Working data =
• • • •

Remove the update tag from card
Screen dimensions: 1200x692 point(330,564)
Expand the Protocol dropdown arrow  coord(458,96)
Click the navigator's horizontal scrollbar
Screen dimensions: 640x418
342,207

• • • •

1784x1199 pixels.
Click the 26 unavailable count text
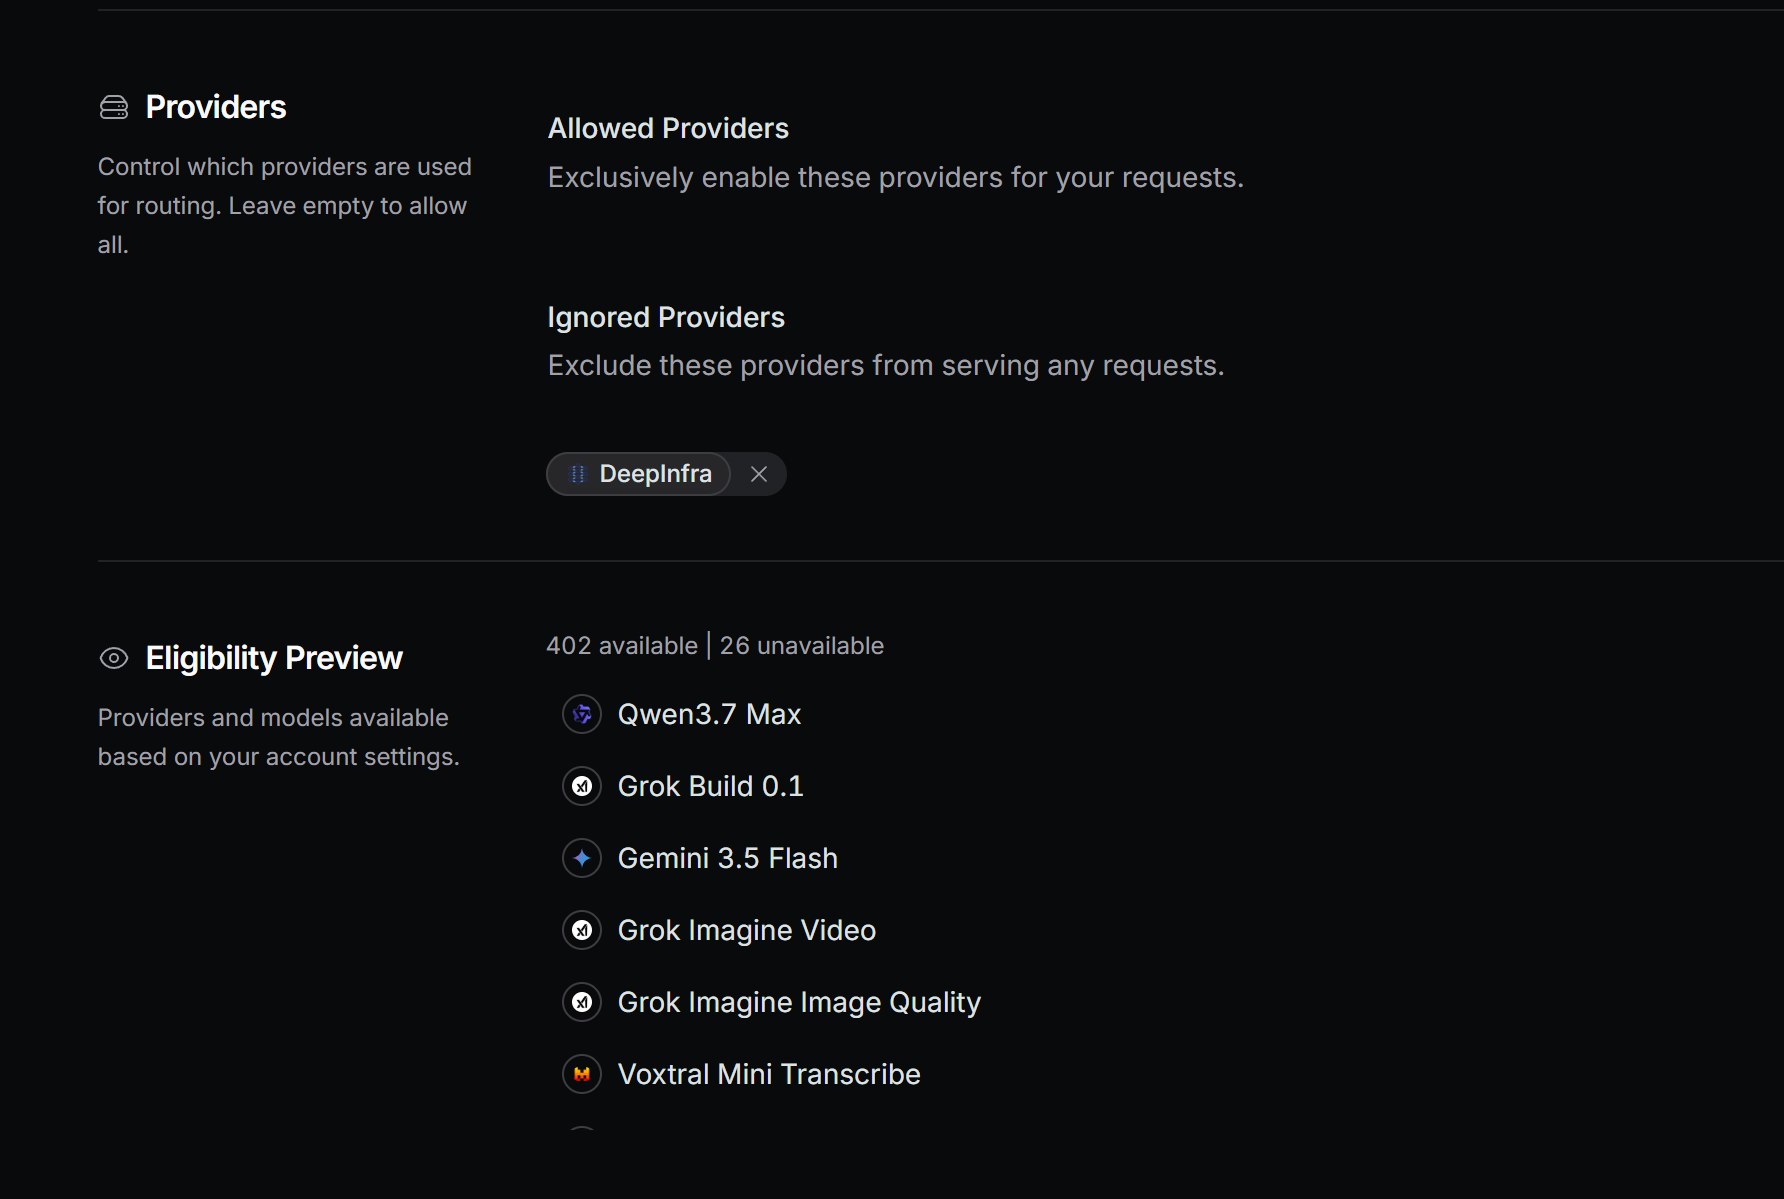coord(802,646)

• • • •

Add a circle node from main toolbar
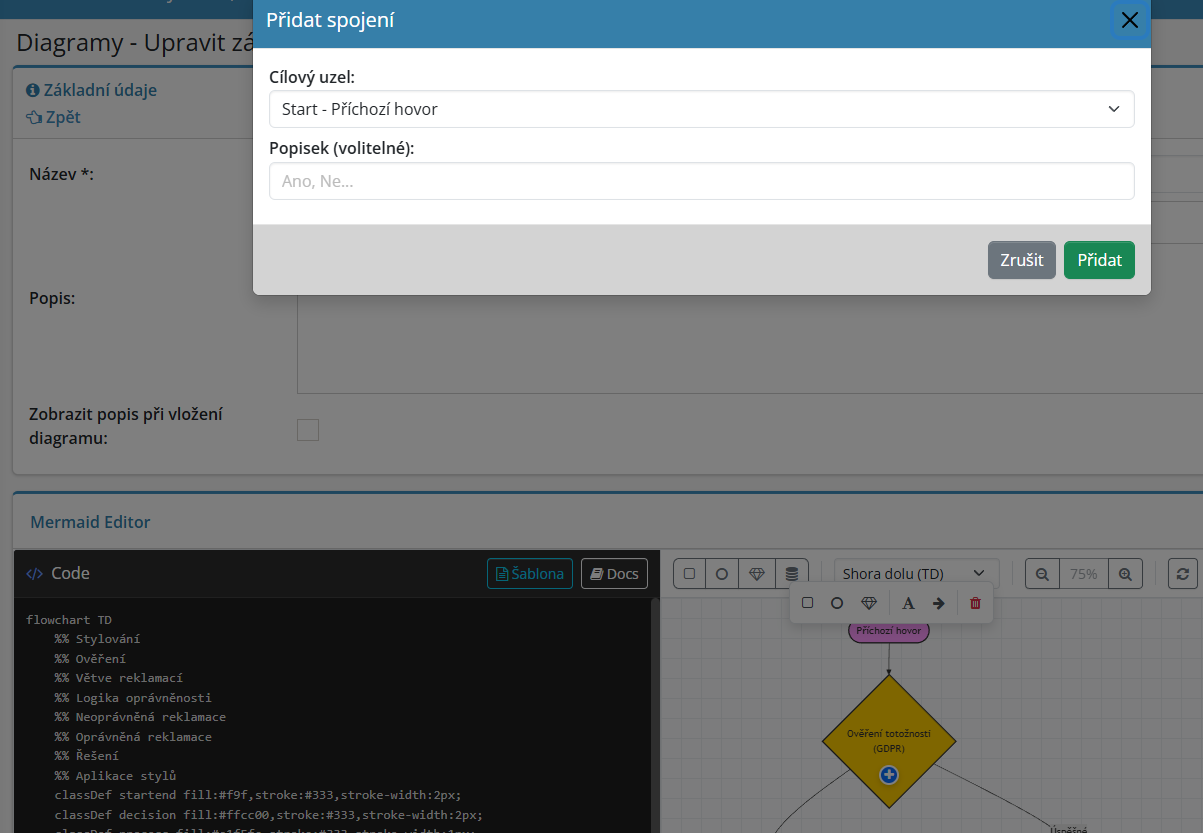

• • • •

Work instructions = Express the items as a Markdown table with the columns Row and Line, leaving out blank lines. Begin at the line that contains "1784x1199 pixels." and stop after the line that contains "coord(802,646)", and omit the pictures from your answer.

Result =
| Row | Line |
|---|---|
| 1 | 1784x1199 pixels. |
| 2 | Click the 26 unavailable count text |
| 3 | coord(802,646) |